After her sister-in-law, Eileen Simmons of Antioch Baptist Church offered an opening prayer, she began, after her own silent prayer, with O Sacred Head Now Wounded by J.S. Bach, played on the marimba. The writer can think of no other woman who plays the marimba, and certainly no one who plays Bach on it.
Hudley-Simmons, dressed in sparkling gold and white, dedicated this work to "The Arts Family." Later, Zora Liburd Clement accompanied her on the piano during Peter Tanner's lovely Sonata for marimba and piano.
In Part II Hudley-Simmons left the marimba to play the first movement of Beethoven's Pathetique with great passion at the church's grand piano; this work was dedicated to "The Piano Student."
Then, Hudley-Simmons showed off her vibrant and moving contralto with renditions of Carl Bohm's Calm As the Night, the first part sung in the original German, and Frances Alllitsen's The Lord is My Light, accompanied this time by Kelley Wyatt on the piano. (Hudley-Simmons' assistants were always careful to raise the piano lid all the way up for her numbers so the audience could get the full effect of her playing - you could feel it in your fingertips - but to prop the lid only a little with a copy of the new National Baptist Hymnal for her accompanists.)
Her singing had the audience in the large, bright church on their feet shouting "Bravo!" (Actually, it should have been "Brava!" but no matter).

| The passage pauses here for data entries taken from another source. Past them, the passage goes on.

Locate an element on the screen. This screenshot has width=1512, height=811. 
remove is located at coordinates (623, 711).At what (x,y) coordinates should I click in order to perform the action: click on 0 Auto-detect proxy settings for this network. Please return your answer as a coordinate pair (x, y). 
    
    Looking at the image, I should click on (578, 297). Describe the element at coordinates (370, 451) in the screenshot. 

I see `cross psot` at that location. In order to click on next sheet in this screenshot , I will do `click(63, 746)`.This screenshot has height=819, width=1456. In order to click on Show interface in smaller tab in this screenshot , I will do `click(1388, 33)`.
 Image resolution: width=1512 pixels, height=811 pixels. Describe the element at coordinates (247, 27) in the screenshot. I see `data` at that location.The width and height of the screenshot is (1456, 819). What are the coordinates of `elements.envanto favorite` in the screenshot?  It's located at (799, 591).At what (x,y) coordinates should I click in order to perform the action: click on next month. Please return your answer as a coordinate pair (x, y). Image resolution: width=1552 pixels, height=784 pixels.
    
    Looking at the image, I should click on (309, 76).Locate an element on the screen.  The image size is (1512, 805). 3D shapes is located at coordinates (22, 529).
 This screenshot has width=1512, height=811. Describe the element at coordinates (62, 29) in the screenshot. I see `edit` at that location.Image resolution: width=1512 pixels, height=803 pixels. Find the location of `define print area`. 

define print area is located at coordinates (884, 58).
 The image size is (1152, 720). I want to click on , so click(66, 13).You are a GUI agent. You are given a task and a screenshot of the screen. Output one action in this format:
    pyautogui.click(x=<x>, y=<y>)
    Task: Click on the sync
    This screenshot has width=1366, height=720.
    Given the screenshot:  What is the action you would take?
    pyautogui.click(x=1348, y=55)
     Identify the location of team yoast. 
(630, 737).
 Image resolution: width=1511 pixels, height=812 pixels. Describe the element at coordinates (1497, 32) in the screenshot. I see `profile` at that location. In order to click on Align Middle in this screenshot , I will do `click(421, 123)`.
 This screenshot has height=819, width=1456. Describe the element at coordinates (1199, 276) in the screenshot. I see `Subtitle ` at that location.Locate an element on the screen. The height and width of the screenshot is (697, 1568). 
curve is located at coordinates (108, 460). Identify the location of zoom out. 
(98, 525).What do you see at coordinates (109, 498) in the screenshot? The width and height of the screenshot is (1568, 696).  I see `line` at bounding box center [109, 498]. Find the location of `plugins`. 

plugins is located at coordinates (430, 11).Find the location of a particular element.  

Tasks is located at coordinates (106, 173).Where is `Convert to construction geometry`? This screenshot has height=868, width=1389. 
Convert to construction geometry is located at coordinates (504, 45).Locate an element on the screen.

Hudley-Simmons then performed a medley of hymns for "Piano in Worship," dedicated to her parents, the late Reverend and Mrs. William McKinley Hudley.
After the intermission, scholarships were presented by the Friends of Young Artists. The organization was founded in 1976 to provide scholarships for minority young people who have an interest and talent in the arts, to coach students, and to develop concerts and workshops, among other good works.
Back on stage, Hudley-Simmons - who was an accompanist for the late Broadway star Theresa Merritt Hines - sang one of Hines' best numbers, Irving Berlin's bluesy Suppertime, followed by the spirituals On Ma Journey, and I Ain't Got Weary Yet, which she dedicated to "everyone who's been in ministry for 50 years!" She followed this up with Langston Hughes' humorous Fi-Yer! and another spiritual, Witness.
But the best part of the show came when Hudley-Simmons returned to the marimba and was joined by percussionist Rodney Plummer, who dazzled on the bongo and conga drums, pianist Elmer Hammond and bassist Nathaniel Johnson in rocking versions of Gimme Dat Ol' Time Religion, a medley of spirituals and Wade in the Water. This part of the service was dedicated to her church family. Then, Hudley-Simmons played the Flight of the Bumblebee, which, she said, "describes my life!" The nervous little classic by Rimsky-Korsakov is perfect for the marimba.
Later her brother, William Hudley read a hilarious tribute to her, and Hudley-Simmons was showered with flowers, effusive praise from friends, students and family, a citation from Borough President Claire Shulman, a brief piano piece by her granddaughter Caswanna Tene, an old letter from her deceased parents read by Jubilee Committee member Rosie Sheard Parris, and a poem/photograph montage from a former student, "You Teach."
The rousing recital was sponsored by the Friends of Young Artists, and Rana Productions.